▸ **Your assignment**
What you should give back is a precise copy of the lines below from the one containing "Viewport: 1110px width, 411px" through the one containing "Where should I", with no pictures.

▸ **Data in this exercise**

○ ○ ○ ○

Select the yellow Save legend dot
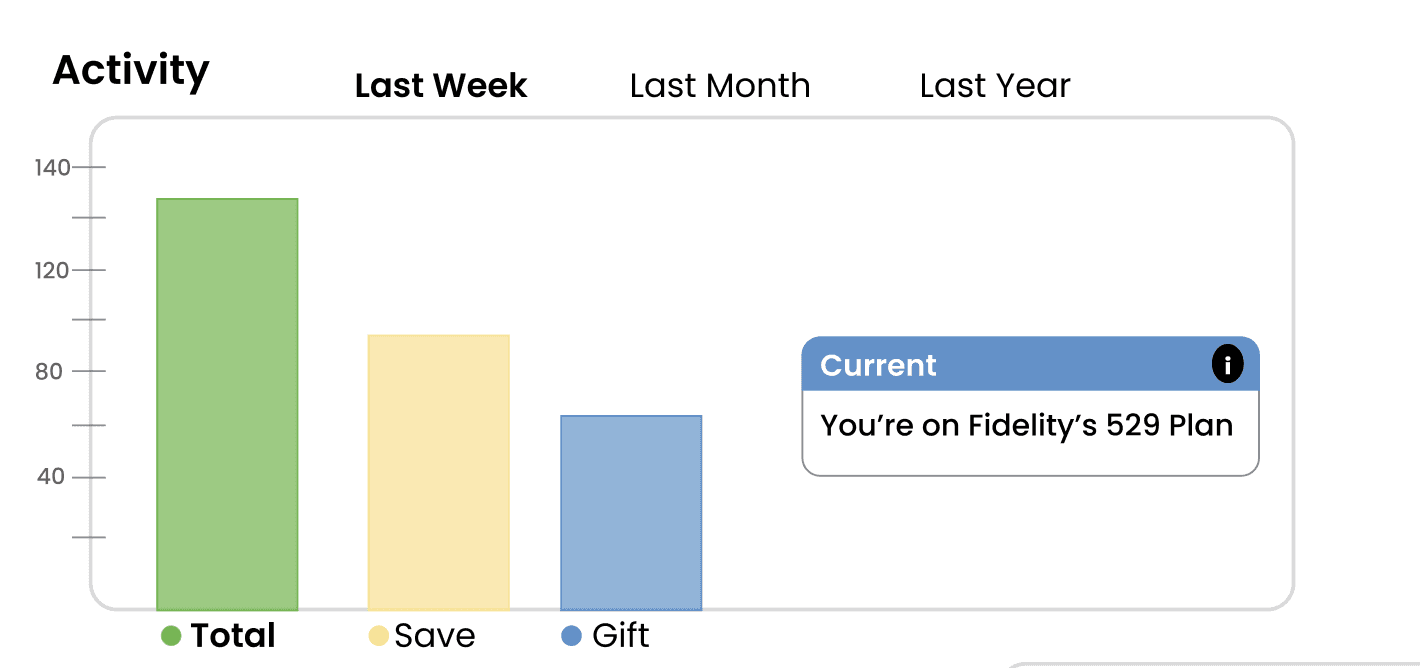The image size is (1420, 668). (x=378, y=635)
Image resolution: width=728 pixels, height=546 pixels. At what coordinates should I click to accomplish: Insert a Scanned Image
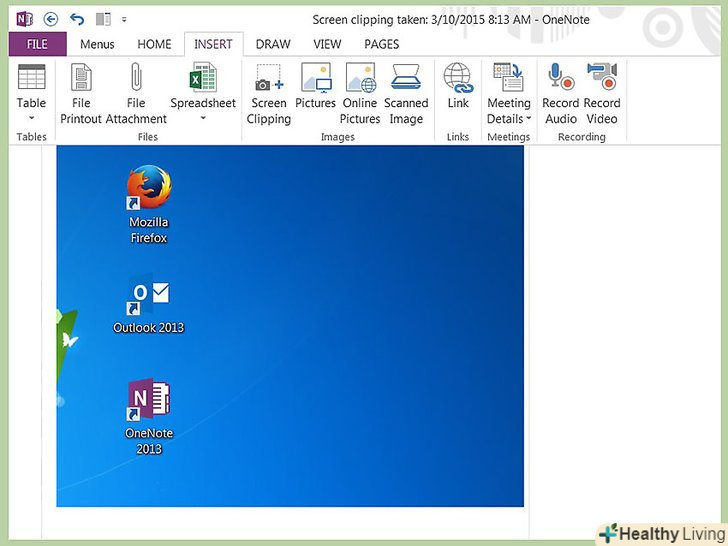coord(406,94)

○ ○ ○ ○

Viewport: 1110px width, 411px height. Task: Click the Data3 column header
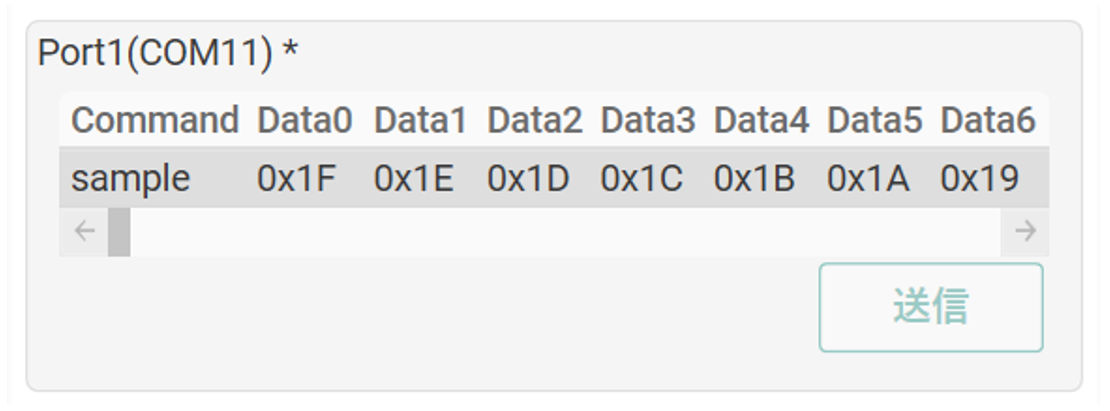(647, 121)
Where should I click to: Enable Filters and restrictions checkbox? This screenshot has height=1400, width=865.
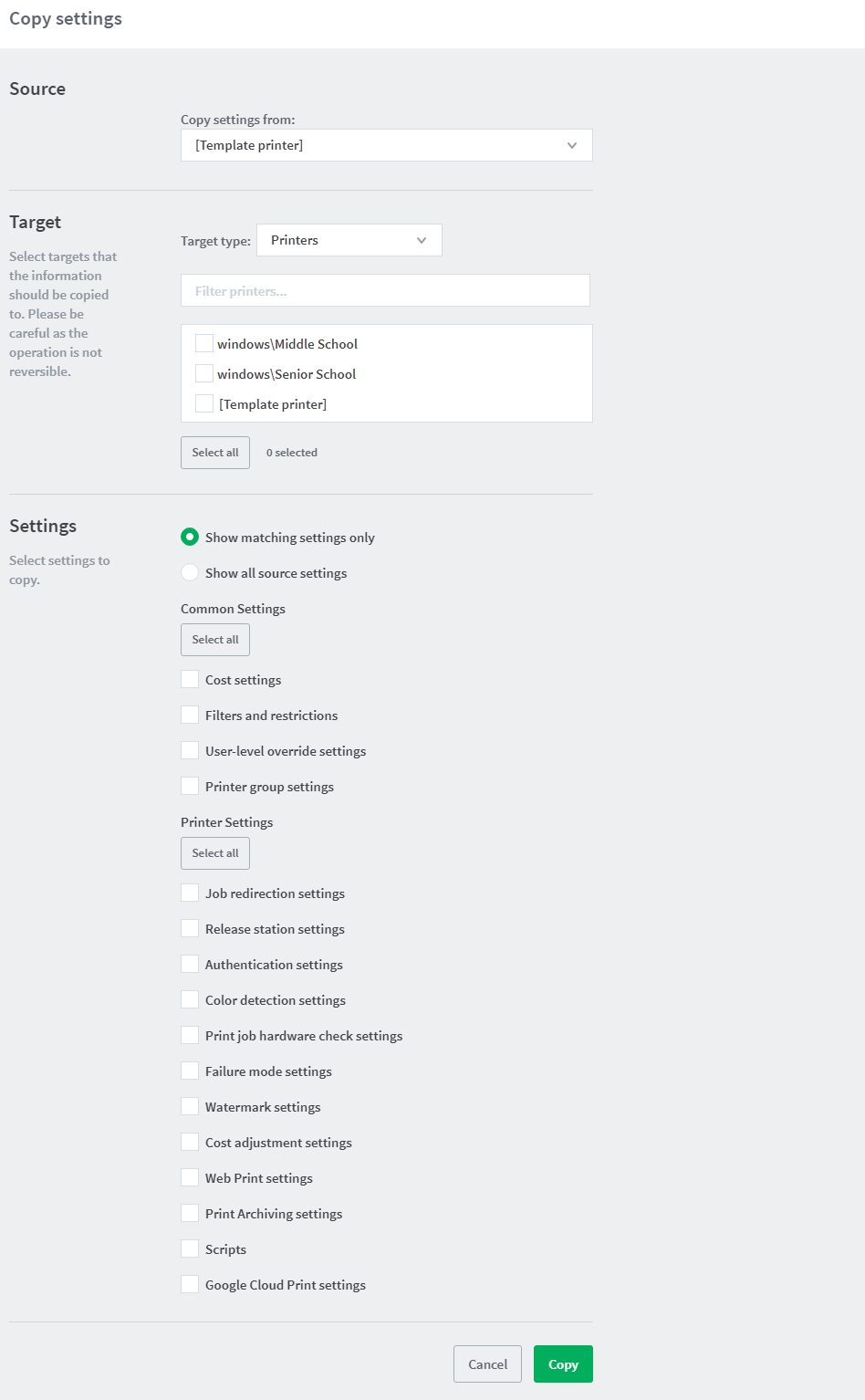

○ ○ ○ ○

▸ **Response to the task**
Viewport: 1110px width, 411px height. Task: Click the Data3 column header
(647, 121)
Where should I click to: Enable Filters and restrictions checkbox? This screenshot has height=1400, width=865.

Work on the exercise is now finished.